(DIRECTIONS) What are the lines from the one with "Given: Collapse the" through the end of the records below, written out exactly and without the pictures?

Top of TASK MATERIAL

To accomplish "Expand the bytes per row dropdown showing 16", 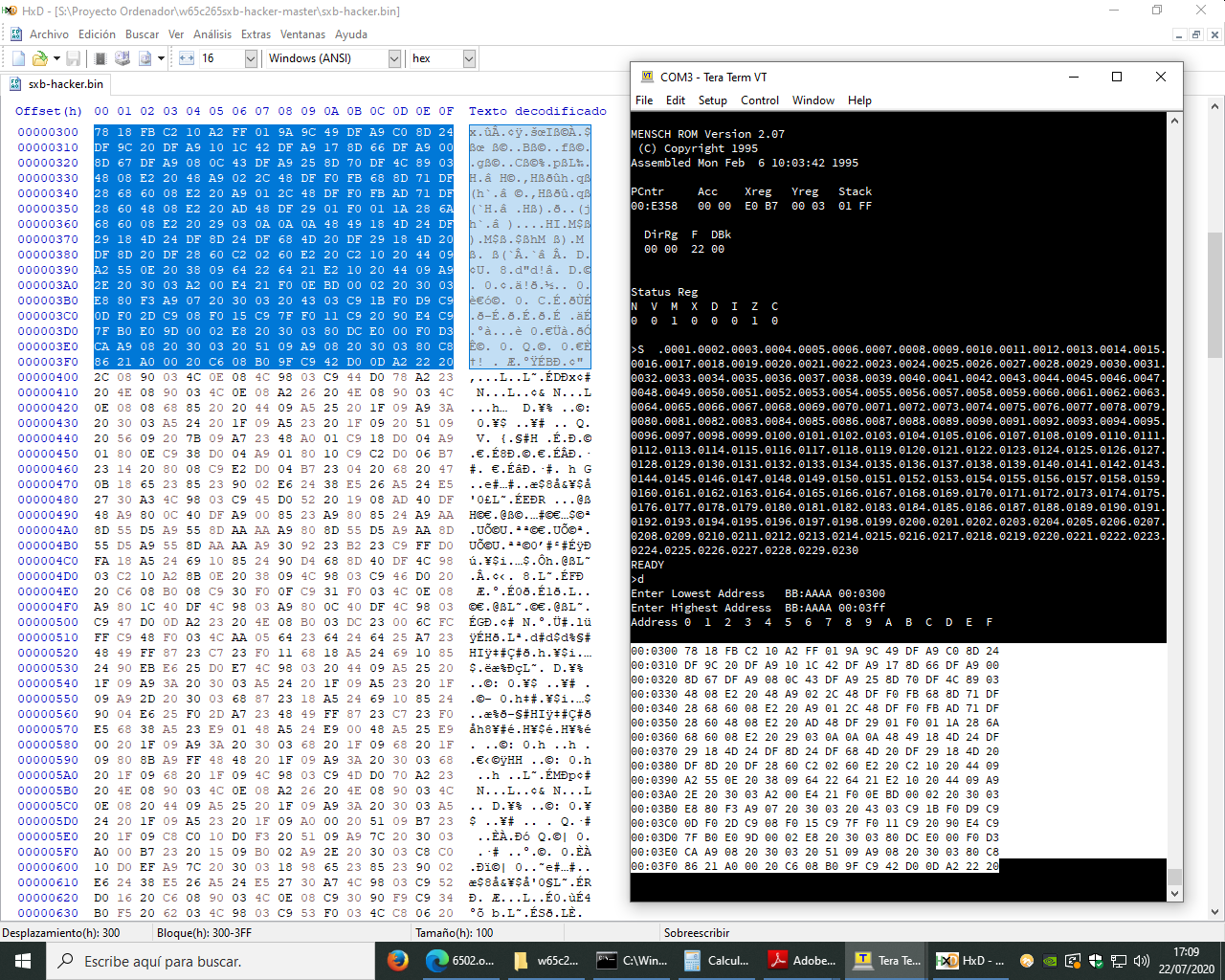I will pos(251,58).
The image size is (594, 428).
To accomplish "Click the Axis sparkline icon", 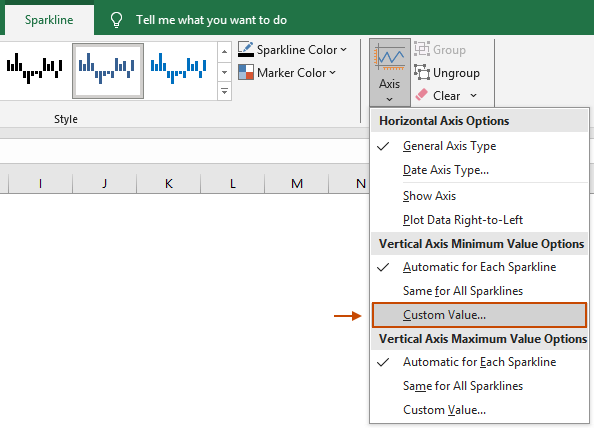I will (389, 58).
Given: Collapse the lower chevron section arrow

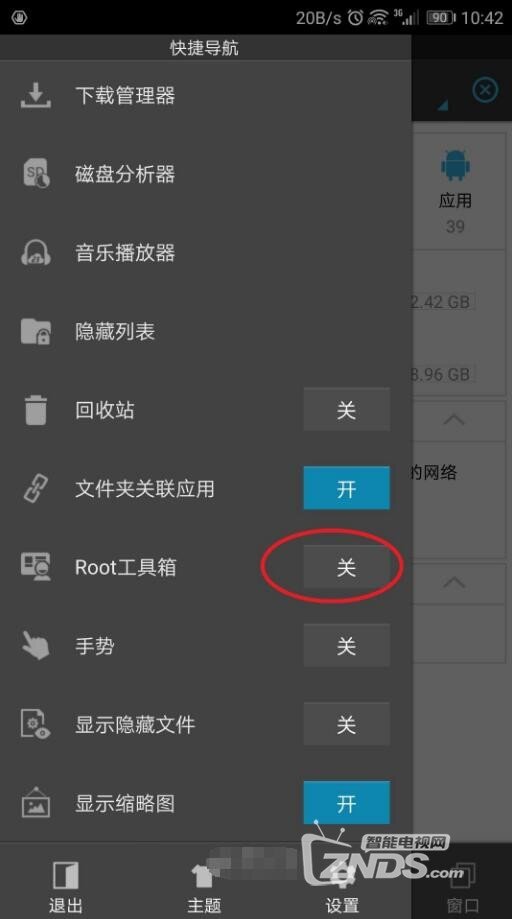Looking at the screenshot, I should (x=454, y=582).
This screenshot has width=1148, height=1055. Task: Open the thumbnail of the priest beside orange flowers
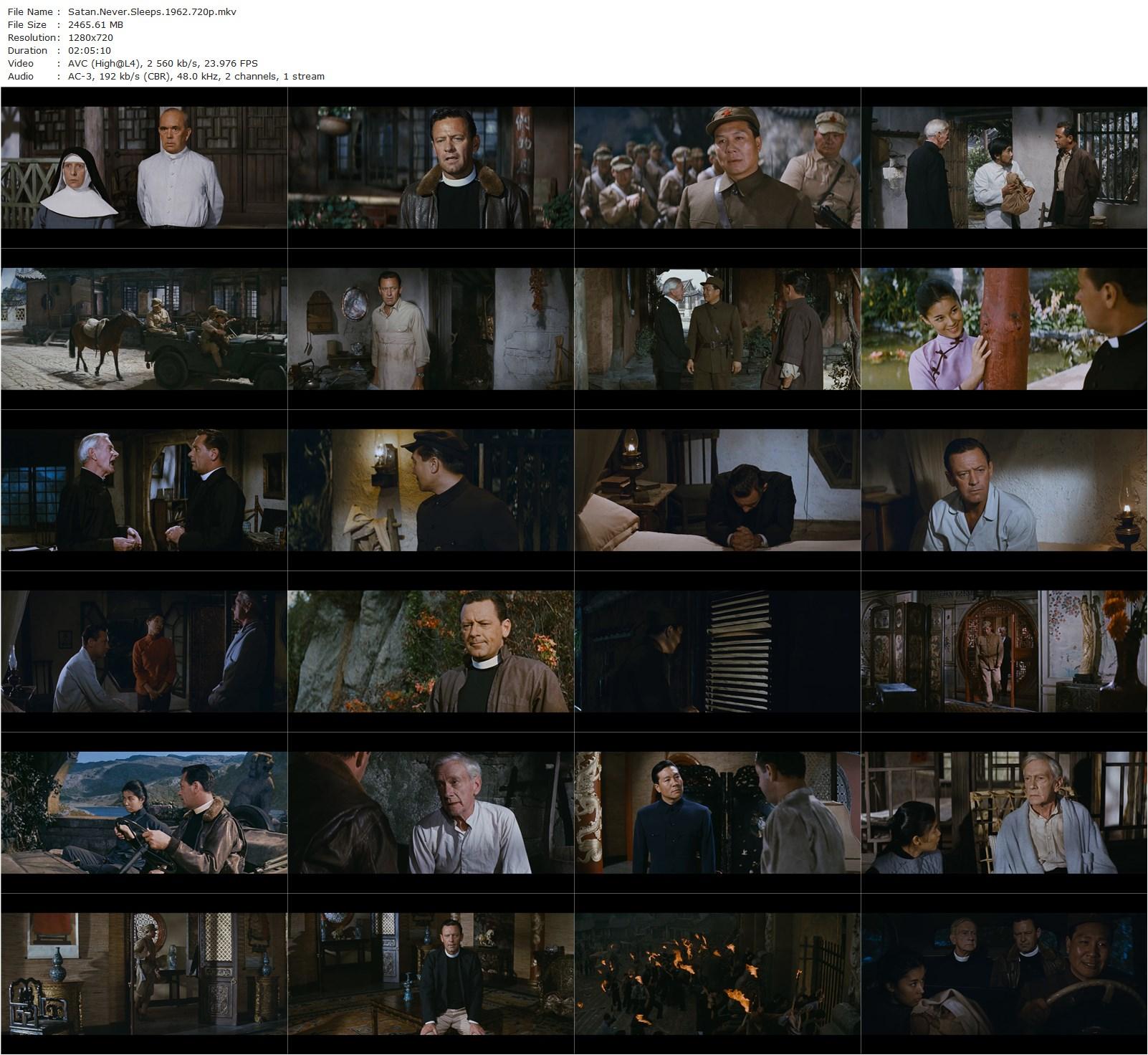[x=431, y=651]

Bottom of TASK MATERIAL

(ANSWER TO THIS PROBLEM)
Given: Collapse the lower chevron section arrow

Looking at the screenshot, I should (x=454, y=582).
This screenshot has width=1148, height=1055. Task: Open the thumbnail of the priest beside orange flowers
[x=431, y=651]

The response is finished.